• **WHAT IS BEING ASKED**
Copy out the rows below word for word, from the line with "Select the Total Length: 60 row" to the line with "[x=219, y=391]", including both of those lines.

• **RECORDS FOR THE EXERCISE**
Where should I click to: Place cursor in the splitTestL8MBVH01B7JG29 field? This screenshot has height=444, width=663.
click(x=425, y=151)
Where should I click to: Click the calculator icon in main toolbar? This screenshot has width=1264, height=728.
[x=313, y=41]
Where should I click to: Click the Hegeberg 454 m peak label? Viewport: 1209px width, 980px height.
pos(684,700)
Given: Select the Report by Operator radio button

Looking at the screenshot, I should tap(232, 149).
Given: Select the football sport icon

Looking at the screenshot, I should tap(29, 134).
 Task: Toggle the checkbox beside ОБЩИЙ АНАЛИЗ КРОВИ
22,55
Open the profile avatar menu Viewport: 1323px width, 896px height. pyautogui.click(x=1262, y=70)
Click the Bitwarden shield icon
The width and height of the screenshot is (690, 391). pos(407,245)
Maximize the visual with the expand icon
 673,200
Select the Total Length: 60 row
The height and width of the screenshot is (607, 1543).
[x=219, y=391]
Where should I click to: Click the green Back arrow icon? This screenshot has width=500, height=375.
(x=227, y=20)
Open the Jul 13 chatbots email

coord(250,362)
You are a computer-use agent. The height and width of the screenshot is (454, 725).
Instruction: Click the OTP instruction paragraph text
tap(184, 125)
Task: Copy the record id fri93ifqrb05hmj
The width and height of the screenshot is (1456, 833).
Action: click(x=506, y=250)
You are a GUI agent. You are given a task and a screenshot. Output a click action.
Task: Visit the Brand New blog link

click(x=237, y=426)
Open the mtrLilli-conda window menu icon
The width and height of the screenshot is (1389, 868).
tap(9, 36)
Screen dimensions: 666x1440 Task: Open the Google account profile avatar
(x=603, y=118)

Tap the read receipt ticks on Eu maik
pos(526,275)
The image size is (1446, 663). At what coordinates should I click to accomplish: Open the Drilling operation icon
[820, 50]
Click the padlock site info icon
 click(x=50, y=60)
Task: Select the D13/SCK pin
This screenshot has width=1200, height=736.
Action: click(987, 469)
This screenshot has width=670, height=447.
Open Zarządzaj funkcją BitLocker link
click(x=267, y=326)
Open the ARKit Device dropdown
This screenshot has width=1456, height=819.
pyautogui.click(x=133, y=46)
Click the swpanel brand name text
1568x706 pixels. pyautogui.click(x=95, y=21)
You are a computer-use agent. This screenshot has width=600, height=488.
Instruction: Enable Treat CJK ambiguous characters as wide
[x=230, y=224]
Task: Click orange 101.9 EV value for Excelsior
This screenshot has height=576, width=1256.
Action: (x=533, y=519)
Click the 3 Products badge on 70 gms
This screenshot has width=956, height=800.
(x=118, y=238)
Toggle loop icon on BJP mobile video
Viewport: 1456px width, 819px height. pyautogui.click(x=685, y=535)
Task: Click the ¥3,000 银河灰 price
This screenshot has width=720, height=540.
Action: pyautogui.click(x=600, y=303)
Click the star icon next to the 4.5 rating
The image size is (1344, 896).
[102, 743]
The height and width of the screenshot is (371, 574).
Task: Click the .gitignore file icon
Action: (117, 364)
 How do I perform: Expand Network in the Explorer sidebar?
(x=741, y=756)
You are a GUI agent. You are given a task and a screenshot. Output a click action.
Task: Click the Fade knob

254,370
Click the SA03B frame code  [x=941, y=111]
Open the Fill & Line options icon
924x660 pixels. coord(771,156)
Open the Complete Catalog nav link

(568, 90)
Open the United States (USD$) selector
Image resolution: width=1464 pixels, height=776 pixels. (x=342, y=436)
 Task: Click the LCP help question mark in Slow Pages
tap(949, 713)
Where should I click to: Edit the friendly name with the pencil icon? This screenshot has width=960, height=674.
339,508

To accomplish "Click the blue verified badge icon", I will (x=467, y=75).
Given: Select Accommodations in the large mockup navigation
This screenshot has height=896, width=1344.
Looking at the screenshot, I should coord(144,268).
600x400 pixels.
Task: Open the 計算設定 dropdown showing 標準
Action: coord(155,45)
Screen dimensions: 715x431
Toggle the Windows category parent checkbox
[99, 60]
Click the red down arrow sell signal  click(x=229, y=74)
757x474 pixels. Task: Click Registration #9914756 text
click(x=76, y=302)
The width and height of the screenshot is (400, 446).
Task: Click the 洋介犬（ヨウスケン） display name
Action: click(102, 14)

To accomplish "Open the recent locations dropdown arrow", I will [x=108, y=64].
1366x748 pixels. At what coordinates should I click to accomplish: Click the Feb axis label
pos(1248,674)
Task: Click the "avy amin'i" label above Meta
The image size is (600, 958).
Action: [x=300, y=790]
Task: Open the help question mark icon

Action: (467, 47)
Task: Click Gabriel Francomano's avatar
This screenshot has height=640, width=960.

• **EXPECTED ANSWER**
Select the Total Length: 60 row
The height and width of the screenshot is (607, 1543).
[x=219, y=391]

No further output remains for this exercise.